Roboty korporacji

Wersja audio: https://www.youtube.com/watch?v=0r17kihyg3A .

 

Na początku Bóg stworzył Adama na swój obraz, lecz ów protoplasta stracił wiarę i tym samym zabił Boga. Potem człowiek skonstruował robota na swoje podobieństwo, ale już wkrótce robot zapragnął pozbyć się konstruktora. No i stało się, wypełniło to, co napisane. Nigdy nie sądziłem, że dożyję tych apokaliptycznych i paskudnych czasów: wszechobecny monitoring, śledzenie i ocena poczynań obywateli na każdym dosłownie kroku, wspaniałomyślne obdarowywanie tychże obywateli punktami w ramach rządowego systemu oceny, działalność bezdusznych korporacji o globalnym zasięgu, zamieniających ustrój demokratyczny w farsę, roboty czające się na rogach ulic jak jacyś ubecy albo peerelowscy milicjanci, gotowe zaatakować, zaskoczyć przechodnia w każdej niemal chwili, no i ci ludzie z wszczepionymi chipami, zachowujący się łudząco podobnie do maszyn, które przecież miały pierwotnie służyć człowiekowi – to już nie fikcja, nie, nie, to jest ponura rzeczywistość rodem z najgorszego orwellowskiego koszmaru, nasza codzienność.

 

***

 

Mieszkam na przedmieściach w jednym z tych szkaradnych bloków deweloperskich z płyty i szkła. Ale nie narzekam, po prostu staram się żyć w miarę normalnie. Wkoło rozpościera się bezdrzewna pustynia niekończących się szeregów i łudząco podobnych do siebie, niemal identycznych domów z katalogu, stworzonych na zasadzie: kopiuj – wklej. Z tutejszym chaosem, który rysuje się za oknem, współgrają dodatkowo: szastanie betonem i innymi materiałami budowlanymi, zabudowywanie dosłownie każdej wolnej przestrzeni nazywanej kominami wentylacyjnymi miasta, tworzenie niby-miejsc o charakterze najczęściej sprywatyzowanym, które rzekomo do nikogo nie należą, rzekomo, a także stawianie skrajnie niewygodnych siedzisk w miejscach, w których jeszcze do niedawna znajdowały się normalne ławeczki z oparciem, przychodzili staruszkowie na partyjkę szachów i radośnie brykały sobie dzieci.
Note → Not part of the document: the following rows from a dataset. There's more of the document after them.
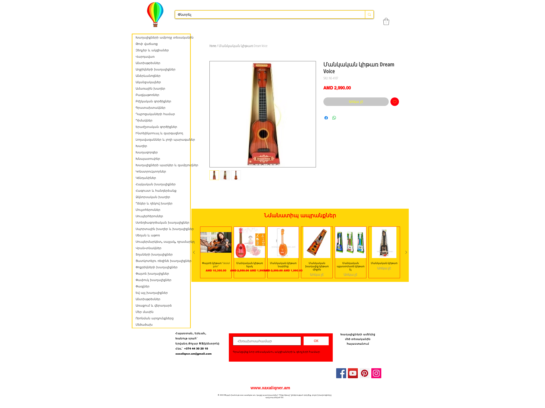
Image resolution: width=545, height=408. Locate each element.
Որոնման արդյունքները (155, 318)
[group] (300, 252)
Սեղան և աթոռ (148, 235)
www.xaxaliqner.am (270, 387)
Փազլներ (142, 286)
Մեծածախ (144, 324)
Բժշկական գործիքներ (153, 101)
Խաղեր (141, 146)
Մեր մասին (144, 312)
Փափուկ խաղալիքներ (153, 280)
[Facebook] (341, 373)
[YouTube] (353, 373)
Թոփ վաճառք (147, 44)
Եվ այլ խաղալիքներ (152, 292)
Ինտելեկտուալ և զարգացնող (159, 133)
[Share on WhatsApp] (334, 117)
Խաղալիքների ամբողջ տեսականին (163, 37)
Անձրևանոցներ (148, 75)
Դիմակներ (144, 120)
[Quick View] (215, 242)
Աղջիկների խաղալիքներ (155, 69)
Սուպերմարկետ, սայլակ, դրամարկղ (163, 241)
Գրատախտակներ (150, 107)
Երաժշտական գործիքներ (156, 126)
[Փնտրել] (369, 14)
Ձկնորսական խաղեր (153, 197)
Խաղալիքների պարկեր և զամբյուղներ (163, 165)
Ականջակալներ (148, 82)
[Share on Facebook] (326, 117)
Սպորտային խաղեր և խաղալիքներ (163, 229)
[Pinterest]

Słowem: utylitaryzm, pragmatyzm aż do bólu! Liczy się to, co racjonalne i innowacyjne, co spodobało się w ramach planowania i wizualizacji. Postawa estetyczna nie jest zasadniczo w modzie, jest passé.

 

O dwudziestej pierwszej dzwoni budzik i tym samym daje znać, że czas drzemki dobiegł końca. Dziś mam nockę, choć jeszcze nie wiem, w której bazie logistycznej przyjdzie mi ją spędzić. Korporacja jest ogromna i posiada kilka magazynów rozlokowanych w różnych częściach miasta. Wszystkich oczywiście nie znam. Transport pracowniczy zapewniony, jedzonko także, więc o nic się nie martwię, a niedługo dostanę informację, dokąd i na jak długo wybywamy, bo na razie to tajemnica. Życie jest jednak niespodzianką, i to nawet, jak ma się tak nudną i prostacką robotę, jak moja.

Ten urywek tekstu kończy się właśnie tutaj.